I sat next to Stephen Price at dinner my first night in Jackson Hole. He owns Spring Creek Ranch, the resort that hosted a trio of journalists sent to experience a Wyoming winter, and I feared he'd spend the next few hours force feeding me a sales pitch. Instead, he spent most of the meal telling me about himself and his family.
Born in New Jersey to a school teacher mother and a father who sold millworks around New England, Price moved to Jackson Hole in 1990 and today, at 57, looks like Tom Skerritt's ruddier, gaunter younger brother, only with a bushier moustache. He has four children, including two 11-year-old sons adopted from Russia and a 4-year-old daughter; he admits to having a temper and he told me he once attended the same GOP fundraiser as Dick Cheney, one of the varied celebrities who have homes in this red state. Flaming liberal Harrison Ford is another.
Price is the youngest of three brothers, the eldest of whom was named Jonathan. In 1971, the year after he graduated from Georgetown University, Jonathan Price moved to Europe and eventually settled in what was then West Germany. It was while there that he came out to his family in 1984, fell in love and later found out that he was HIV positive. In 1991, Jonathan came to visit his brother in Jackson Hole. Local reaction to an HIV positive person was mixed. "It was a difficult time," says Price. "It was a time when people did not know much about AIDS. Some folks kept their distance, but others stepped right up. One in particular, an old timer wrangler, after I had told him my brother has AIDS, said, 'Stephen, people are people and we are going to make sure your brother has a good visit with you.'" A great time was had by all, says Price. Jonathan died one year later. He was 42.
Stephen teared up, "I still believe Jonathan and the others are out there, in the sky, so do me a favor: when you get back to your room, look up at the sky and look at the stars -- because I can't." The brusque, weather-worn and vividly masculine man stopped before he straight up started crying.
Wyoming's made of moments like this: ones unexpected and contradictory and grim and beautiful all at once. Game reserves set aside to shelter deer and elk dispatch hunters to clear out populations swelled and bloated by government-provided feed. The Grand Teton Mountain Range, byproducts of savage tectonic thrusts, get their grace from their jagged edges. Like a rose's thorn, these protrusions will draw blood. (In 1996, a secret service plane sent ahead to prepare President Clinton's 50th birthday in Jackson Hole crashed into the side of a mountain quaintly referred to as Sleeping Indian. Nine people were killed.)
Beneath the firry lodgepole pines, with their trim, clean trunks, churn some of the world's most volatile geothermal chambers. The region, technically a super volcano, last erupted 640,000 years ago, creating a caldera, or land collapse, 45 miles wide. Another such explosion would end life as we know it. Luckily for every living thing, the pressure's diffused by hot springs and geysers tinged neon by toxic algae. They pepper this landscape like glorious pocks, and one such rupture, Kelly Warm Springs, doubles as a home for locals' unwanted tropical fish. The displaced creatures are blissfully unaware that winter rages outside their waters, and it's taking no prisoners.
Wind whips mercilessly and evergreens labor under hefty snowfall while deciduous cousins like the cottonwood stand frozen, appearing empty and incapable of life. But there's no stink of death here. Mule deer, with their white, coquettish tush, hop and trot about the valley as massive moose search for shrubs under snow fields made blindingly bright by the winter sun. Trumpet swans churn up muck in shallow rivers and big horn sheep give us the stink eye from craggy peaks, looking away only when a golden eagle swoops through the crisp, biting cold.

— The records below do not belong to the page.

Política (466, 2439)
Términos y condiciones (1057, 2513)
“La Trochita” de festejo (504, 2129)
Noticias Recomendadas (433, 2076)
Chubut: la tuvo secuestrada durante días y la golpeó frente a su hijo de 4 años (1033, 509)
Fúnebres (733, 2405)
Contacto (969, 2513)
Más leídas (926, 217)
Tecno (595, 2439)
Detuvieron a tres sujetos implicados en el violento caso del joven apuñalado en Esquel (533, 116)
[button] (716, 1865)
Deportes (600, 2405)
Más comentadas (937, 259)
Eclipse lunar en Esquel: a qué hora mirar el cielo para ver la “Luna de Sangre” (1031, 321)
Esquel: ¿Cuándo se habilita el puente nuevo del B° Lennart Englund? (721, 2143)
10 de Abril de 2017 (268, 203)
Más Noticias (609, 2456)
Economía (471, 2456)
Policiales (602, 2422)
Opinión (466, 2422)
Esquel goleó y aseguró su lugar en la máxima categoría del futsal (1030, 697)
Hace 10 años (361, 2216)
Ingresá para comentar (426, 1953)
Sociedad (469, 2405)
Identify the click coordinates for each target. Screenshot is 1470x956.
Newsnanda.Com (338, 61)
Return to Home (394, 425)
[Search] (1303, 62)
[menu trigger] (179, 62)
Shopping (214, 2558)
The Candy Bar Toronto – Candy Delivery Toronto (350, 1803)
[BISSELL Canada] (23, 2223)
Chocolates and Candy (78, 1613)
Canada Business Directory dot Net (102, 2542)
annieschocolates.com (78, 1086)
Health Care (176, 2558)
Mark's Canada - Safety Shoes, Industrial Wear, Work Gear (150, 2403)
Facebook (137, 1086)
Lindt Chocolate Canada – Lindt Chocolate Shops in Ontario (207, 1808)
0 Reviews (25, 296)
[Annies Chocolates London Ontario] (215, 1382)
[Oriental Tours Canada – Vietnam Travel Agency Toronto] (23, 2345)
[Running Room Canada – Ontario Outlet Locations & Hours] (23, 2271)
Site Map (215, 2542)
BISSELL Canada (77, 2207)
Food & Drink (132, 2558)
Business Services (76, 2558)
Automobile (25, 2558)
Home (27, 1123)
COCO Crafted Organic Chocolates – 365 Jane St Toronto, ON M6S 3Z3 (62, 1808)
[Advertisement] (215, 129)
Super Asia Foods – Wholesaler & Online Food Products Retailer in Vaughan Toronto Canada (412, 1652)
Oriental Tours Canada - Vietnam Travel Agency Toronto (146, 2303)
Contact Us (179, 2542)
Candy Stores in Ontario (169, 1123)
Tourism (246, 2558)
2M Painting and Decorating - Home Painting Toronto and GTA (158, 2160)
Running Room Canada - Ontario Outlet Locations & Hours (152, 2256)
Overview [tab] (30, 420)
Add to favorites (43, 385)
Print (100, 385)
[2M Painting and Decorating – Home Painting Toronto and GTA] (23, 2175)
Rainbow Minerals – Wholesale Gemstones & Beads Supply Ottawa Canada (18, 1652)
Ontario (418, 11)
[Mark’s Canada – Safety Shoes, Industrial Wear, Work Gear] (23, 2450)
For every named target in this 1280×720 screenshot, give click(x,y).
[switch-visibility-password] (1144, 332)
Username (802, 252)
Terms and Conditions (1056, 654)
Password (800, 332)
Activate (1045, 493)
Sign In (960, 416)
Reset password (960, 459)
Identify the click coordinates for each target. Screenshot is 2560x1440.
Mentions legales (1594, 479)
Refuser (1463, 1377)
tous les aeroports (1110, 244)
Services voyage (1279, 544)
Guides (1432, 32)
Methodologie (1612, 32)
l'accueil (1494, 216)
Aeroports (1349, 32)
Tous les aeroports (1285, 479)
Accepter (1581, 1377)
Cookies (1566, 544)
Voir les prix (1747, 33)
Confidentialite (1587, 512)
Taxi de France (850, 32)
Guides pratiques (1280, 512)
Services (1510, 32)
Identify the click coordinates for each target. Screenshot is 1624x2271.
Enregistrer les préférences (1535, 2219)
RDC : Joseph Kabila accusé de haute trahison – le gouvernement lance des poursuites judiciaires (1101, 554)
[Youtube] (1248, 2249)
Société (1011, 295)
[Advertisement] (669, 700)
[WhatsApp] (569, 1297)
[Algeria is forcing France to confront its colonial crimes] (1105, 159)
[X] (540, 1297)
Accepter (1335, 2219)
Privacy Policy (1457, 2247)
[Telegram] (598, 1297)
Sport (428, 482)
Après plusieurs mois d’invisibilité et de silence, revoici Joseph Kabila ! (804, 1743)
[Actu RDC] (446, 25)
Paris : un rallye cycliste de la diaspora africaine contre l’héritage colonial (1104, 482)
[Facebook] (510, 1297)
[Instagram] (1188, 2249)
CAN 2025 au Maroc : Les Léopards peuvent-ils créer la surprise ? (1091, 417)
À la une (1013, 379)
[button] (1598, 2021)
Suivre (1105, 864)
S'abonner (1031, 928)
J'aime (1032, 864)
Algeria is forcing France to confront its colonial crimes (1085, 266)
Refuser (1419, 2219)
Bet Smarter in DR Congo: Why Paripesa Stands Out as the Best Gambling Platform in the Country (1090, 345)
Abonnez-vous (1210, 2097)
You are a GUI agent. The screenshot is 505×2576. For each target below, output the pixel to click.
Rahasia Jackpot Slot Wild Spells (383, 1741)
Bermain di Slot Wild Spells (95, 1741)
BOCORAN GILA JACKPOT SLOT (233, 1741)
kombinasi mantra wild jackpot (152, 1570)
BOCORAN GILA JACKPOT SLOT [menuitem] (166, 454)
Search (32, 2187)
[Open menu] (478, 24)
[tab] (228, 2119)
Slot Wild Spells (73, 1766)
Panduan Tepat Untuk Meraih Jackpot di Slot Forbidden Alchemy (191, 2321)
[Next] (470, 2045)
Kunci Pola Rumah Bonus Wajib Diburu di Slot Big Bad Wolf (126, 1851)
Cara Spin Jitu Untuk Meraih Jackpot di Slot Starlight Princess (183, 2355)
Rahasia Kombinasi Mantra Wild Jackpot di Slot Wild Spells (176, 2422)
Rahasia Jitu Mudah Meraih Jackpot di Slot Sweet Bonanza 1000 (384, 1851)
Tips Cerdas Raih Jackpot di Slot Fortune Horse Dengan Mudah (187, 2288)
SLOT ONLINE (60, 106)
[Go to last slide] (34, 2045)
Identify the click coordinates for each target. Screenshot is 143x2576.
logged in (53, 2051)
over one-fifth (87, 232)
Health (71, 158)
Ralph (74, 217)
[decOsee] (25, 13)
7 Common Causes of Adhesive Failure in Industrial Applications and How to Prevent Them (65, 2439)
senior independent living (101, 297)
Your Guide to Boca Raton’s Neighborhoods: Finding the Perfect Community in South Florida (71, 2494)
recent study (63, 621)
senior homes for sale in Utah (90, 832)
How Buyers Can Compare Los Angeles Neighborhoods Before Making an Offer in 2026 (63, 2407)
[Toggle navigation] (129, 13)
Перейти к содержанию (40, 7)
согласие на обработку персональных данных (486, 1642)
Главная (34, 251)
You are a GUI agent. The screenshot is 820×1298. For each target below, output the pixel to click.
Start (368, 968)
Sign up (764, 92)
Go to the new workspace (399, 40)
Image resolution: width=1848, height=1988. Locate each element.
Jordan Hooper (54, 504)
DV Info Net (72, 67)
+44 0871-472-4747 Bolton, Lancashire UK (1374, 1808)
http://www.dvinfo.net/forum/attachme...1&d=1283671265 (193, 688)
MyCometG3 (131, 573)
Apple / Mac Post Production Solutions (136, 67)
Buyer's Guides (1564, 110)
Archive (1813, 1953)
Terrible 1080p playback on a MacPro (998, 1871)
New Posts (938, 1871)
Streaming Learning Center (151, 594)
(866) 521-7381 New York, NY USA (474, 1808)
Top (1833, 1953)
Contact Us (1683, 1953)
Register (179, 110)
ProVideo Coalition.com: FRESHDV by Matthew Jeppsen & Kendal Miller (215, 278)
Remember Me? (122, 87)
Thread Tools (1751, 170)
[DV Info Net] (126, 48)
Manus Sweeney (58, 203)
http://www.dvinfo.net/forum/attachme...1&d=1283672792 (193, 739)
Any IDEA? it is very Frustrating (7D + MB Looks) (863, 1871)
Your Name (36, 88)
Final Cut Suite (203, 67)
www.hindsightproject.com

A massive creature with an up to seven foot wing span, the golden eagle has no qualms about taking on the larger, heavier sheep. The clever bird snatches the unlucky beast in its talons and drops them to the rocks below, letting gravity do the dirty work. They're far bolder and stronger than the more famous bird we saw gliding nearby, the bald eagle. Our national mascot has such a wimpy screech that Hollywood replaces it with the more robust and fearsome caw of the red tail hawk, and it's a scavenger, not a hunter (a taker, not a doer), which makes it's revered status even more incomprehensible. Maybe we should all take our cue from the playful river otter. He's adorable and has a great sense of humor. He lets a hungry red fox get within striking distance and then dive into the frozen river, popping up a few yards away -- laughing as he bites into some freshly caught fish.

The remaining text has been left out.